Items from a dataset
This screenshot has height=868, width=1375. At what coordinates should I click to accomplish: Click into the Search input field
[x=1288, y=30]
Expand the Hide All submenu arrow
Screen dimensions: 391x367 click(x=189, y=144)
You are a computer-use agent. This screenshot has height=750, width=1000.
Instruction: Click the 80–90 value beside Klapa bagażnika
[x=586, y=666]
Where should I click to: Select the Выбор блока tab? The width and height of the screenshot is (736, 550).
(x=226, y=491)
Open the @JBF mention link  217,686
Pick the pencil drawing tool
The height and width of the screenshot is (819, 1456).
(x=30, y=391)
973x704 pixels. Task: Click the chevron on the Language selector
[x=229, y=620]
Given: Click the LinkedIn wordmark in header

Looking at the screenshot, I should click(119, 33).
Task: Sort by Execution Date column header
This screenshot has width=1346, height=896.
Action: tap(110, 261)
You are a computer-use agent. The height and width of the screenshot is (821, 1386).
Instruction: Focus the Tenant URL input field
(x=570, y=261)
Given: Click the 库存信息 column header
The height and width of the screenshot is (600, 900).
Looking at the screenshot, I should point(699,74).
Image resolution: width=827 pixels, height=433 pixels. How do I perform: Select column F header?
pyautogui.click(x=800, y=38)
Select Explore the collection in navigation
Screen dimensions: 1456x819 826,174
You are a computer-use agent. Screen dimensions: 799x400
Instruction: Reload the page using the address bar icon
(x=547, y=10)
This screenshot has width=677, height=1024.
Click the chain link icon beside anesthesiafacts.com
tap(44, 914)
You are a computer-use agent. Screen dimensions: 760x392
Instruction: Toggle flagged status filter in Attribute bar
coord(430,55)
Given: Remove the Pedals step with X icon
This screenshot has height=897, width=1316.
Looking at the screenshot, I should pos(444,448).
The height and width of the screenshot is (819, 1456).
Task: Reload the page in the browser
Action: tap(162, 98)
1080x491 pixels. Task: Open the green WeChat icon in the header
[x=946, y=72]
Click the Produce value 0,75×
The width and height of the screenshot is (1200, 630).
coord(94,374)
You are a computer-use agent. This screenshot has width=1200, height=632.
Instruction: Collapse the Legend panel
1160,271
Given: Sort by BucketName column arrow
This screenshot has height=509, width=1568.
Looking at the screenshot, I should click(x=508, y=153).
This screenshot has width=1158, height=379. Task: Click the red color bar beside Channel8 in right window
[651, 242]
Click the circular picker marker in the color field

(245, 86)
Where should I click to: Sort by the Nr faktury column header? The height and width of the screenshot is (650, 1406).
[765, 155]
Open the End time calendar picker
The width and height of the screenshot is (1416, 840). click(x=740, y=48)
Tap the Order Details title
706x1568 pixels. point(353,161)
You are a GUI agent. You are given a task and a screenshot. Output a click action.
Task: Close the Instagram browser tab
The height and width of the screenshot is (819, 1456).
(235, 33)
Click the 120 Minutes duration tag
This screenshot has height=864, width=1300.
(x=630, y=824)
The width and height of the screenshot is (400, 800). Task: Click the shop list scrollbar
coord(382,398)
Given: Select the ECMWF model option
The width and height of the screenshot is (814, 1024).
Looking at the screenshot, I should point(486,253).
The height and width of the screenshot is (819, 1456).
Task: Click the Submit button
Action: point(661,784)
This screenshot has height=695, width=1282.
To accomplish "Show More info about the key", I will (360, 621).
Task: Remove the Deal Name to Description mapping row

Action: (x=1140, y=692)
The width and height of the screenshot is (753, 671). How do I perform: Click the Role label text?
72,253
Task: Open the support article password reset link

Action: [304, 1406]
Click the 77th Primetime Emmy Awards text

Challenge
Can you repeat these rows exactly, from the first line to the last, without changing anything?

Written solution
This screenshot has height=868, width=1375. At what coordinates should I click to accomplish: Click into the Search input field
[x=1288, y=30]
Expand the Hide All submenu arrow
Screen dimensions: 391x367 click(x=189, y=144)
You are a computer-use agent. This screenshot has height=750, width=1000.
Instruction: Click the 80–90 value beside Klapa bagażnika
[x=586, y=666]
Where should I click to: Select the Выбор блока tab? The width and height of the screenshot is (736, 550).
(x=226, y=491)
Open the @JBF mention link  217,686
Pick the pencil drawing tool
The height and width of the screenshot is (819, 1456).
(x=30, y=391)
973x704 pixels. Task: Click the chevron on the Language selector
[x=229, y=620]
Given: Click the LinkedIn wordmark in header

Looking at the screenshot, I should click(119, 33).
Task: Sort by Execution Date column header
This screenshot has width=1346, height=896.
Action: tap(110, 261)
You are a computer-use agent. The height and width of the screenshot is (821, 1386).
Instruction: Focus the Tenant URL input field
(x=570, y=261)
Given: Click the 库存信息 column header
The height and width of the screenshot is (600, 900).
Looking at the screenshot, I should point(699,74).
Image resolution: width=827 pixels, height=433 pixels. How do I perform: Select column F header?
pyautogui.click(x=800, y=38)
Select Explore the collection in navigation
Screen dimensions: 1456x819 826,174
You are a computer-use agent. Screen dimensions: 799x400
Instruction: Reload the page using the address bar icon
(x=547, y=10)
This screenshot has width=677, height=1024.
Click the chain link icon beside anesthesiafacts.com
tap(44, 914)
You are a computer-use agent. Screen dimensions: 760x392
Instruction: Toggle flagged status filter in Attribute bar
coord(430,55)
Given: Remove the Pedals step with X icon
This screenshot has height=897, width=1316.
Looking at the screenshot, I should pos(444,448).
The height and width of the screenshot is (819, 1456).
Task: Reload the page in the browser
Action: tap(162, 98)
1080x491 pixels. Task: Open the green WeChat icon in the header
[x=946, y=72]
Click the Produce value 0,75×
The width and height of the screenshot is (1200, 630).
coord(94,374)
You are a computer-use agent. This screenshot has width=1200, height=632.
Instruction: Collapse the Legend panel
1160,271
Given: Sort by BucketName column arrow
This screenshot has height=509, width=1568.
Looking at the screenshot, I should click(x=508, y=153).
This screenshot has width=1158, height=379. Task: Click the red color bar beside Channel8 in right window
[651, 242]
Click the circular picker marker in the color field

(245, 86)
Where should I click to: Sort by the Nr faktury column header? The height and width of the screenshot is (650, 1406).
[765, 155]
Open the End time calendar picker
The width and height of the screenshot is (1416, 840). click(x=740, y=48)
Tap the Order Details title
706x1568 pixels. point(353,161)
You are a GUI agent. You are given a task and a screenshot. Output a click action.
Task: Close the Instagram browser tab
The height and width of the screenshot is (819, 1456).
(235, 33)
Click the 120 Minutes duration tag
This screenshot has height=864, width=1300.
(x=630, y=824)
The width and height of the screenshot is (400, 800). Task: Click the shop list scrollbar
coord(382,398)
Given: Select the ECMWF model option
The width and height of the screenshot is (814, 1024).
Looking at the screenshot, I should point(486,253).
The height and width of the screenshot is (819, 1456).
Task: Click the Submit button
Action: point(661,784)
This screenshot has height=695, width=1282.
To accomplish "Show More info about the key", I will (360, 621).
Task: Remove the Deal Name to Description mapping row

Action: (x=1140, y=692)
The width and height of the screenshot is (753, 671). How do I perform: Click the Role label text?
72,253
Task: Open the support article password reset link

Action: [304, 1406]
Click the 77th Primetime Emmy Awards text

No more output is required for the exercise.